In my previous post What is an Anomaly, we looked at why it is not simple to define what is normal for a metric. What’s normal for a metric depends on at least two factors – granularity and the amount of data. In this post, we’ll look at how the metric type also matters in anomaly detection.
Let’s classify metrics into two – technical and business.
Technical metrics are the ones that engineering teams monitor. Examples include CPU and memory utilization, number of API requests.
Business metrics are the ones that product and business teams monitor. Example include daily active users, revenue. We’ll now look at why anomaly detection for a business metric is very different from that for a technical metric.
Anomaly Detection for Technical Metrics
Engineering teams use technical metrics for realtime system monitoring. System Reliability is the primary objective here – minimize system outages. Production issues must be either prevented or fixed. Engineering teams aim to minimize Mean Time To Detection (MTTD) and Mean Time To Recovery (MTTR) of production issues.
Realtime anomaly detection of technical metrics enables engineering teams to identify potential production issues, before they become actual production issues. Anomaly detection here acts like an early warning system.
Anomaly Detection for Business Metrics
Business Significance matters
In the technical world, every production issue must be fixed. But business metrics are less about issues, and more about growth opportunities or missed opportunities. Action is optional. It’s for the business team to decide if the opportunity is worth pursuing.
Let’s say I run an online fashion store. My store has a collection of 1000 SKUs. One morning, I get two anomaly alerts:
- Yesterday’s sales for SKU-1 were 20% below normal. SKU-1 contributes 3% to my total sales.
- Yesterday’s sales for SKU-2 were 50% below normal. SKU-2 contributes 0.1% to my total sales.
Which anomaly should I act upon?
In the technical world, the emphasis is on realtime anomaly detection to prevent production issues. If the action is not taken in time, it might result in an actual production issue. Business metrics, on the other hand, are typically reviewed on a weekly or monthly basis. Since action is optional and for the team to decide, realtime anomaly detection doesn’t fit in here. Metric review frequency actually defines the granularity at which anomaly detection should be done.
Let’s see this with an example from my previous post. Below is the hourly data of a metric. If I am monitoring this metric on a daily or a weekly basis, I won’t be interested in anomaly detection on an hourly basis. Hourly data would be too noisy for me.
My anomaly detection algorithm should consider seasonalities – daily, weekly, monthly, holidays etc. Let’s say 60% of my weekly sales happen over the weekend. Also 40% of my monthly sales happen over the first 5 days of the month. My anomaly detection algorithm must factor this in.
Let’s say I am a category manager for t-shirts in my fictitious online store. One morning, I see two anomalies:
- Yesterday’s sales for SKU-99 were 20% below normal. SKU-99 falls under my t-shirt category and contributes 1% to total sales.
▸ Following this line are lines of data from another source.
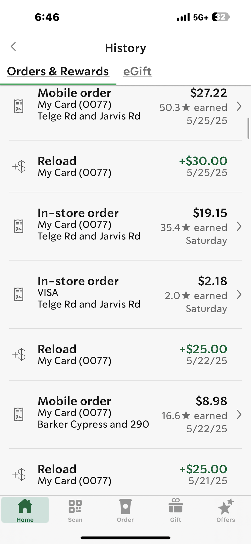251x544 pixels.
Task: Tap the battery indicator in status bar
Action: [x=221, y=17]
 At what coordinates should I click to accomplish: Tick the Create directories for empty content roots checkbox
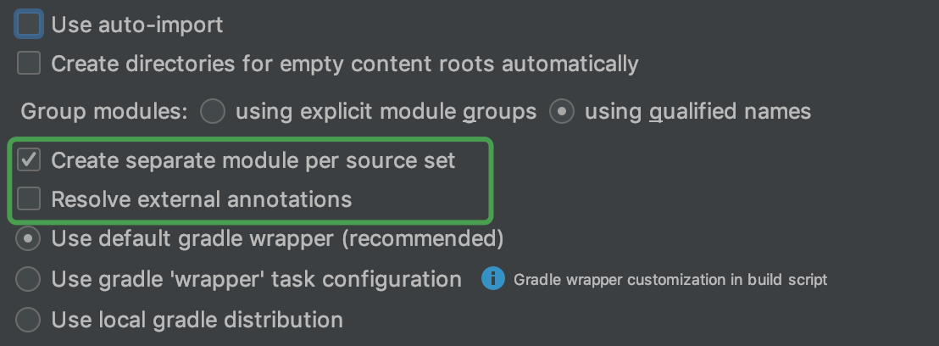pos(29,64)
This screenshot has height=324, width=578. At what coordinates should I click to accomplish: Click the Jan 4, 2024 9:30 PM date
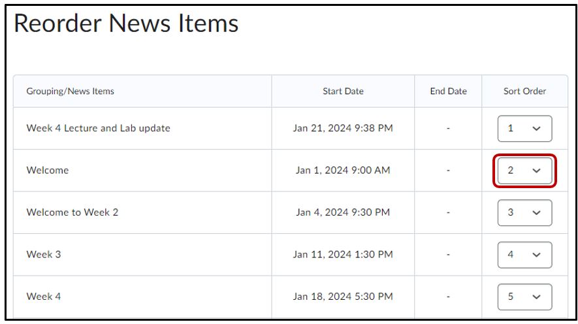pyautogui.click(x=343, y=212)
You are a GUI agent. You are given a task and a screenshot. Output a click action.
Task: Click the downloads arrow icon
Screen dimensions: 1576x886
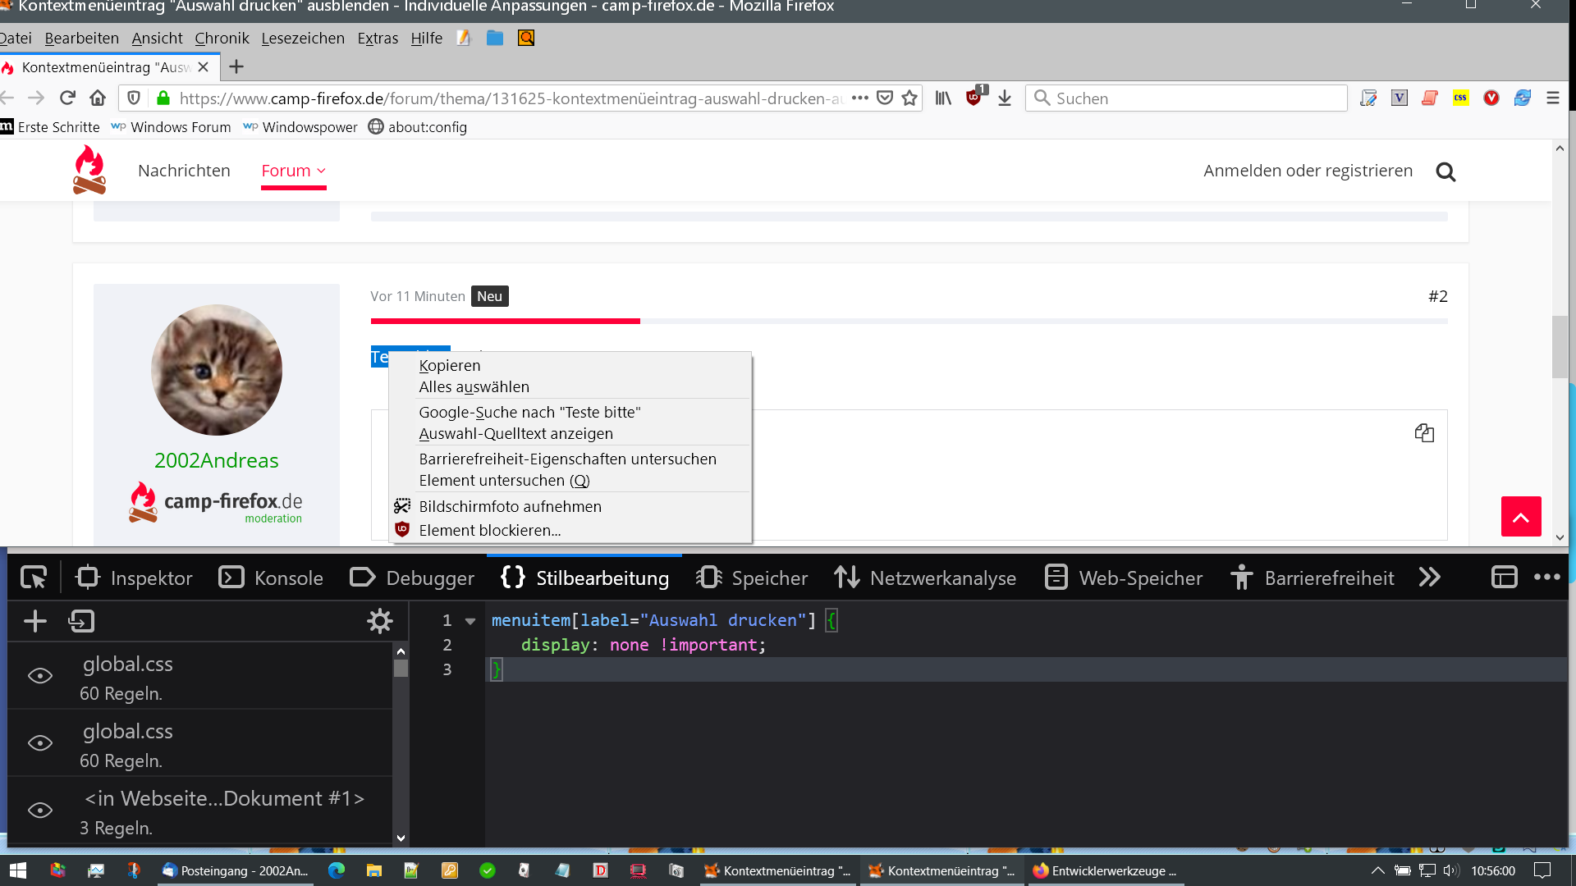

- Yesterday’s sales for SKU-55 were 50% below normal. SKU-55 falls under shoes category and contributes 2% to total sales.
Which alert is relevant for me as a category manager?
As a category manager, I’d want to define what’s relevant for me. I want to monitor at sub-category level instead of at SKU level. My colleague might want to monitor sales by brand. Tomorrow I might want to monitor sales of a new SKU that we launched last week. Next week I might want to monitor sales of yellow color t-shirts within price range $5 – $10.
When it comes to business metrics, it’s less about the anomaly detection algorithm. It’s about offering flexibility to every business users to monitor what’s relevant and significant for her. We can’t expect business users to reach out to the engineering team every time they want to monitor or un-monitor something.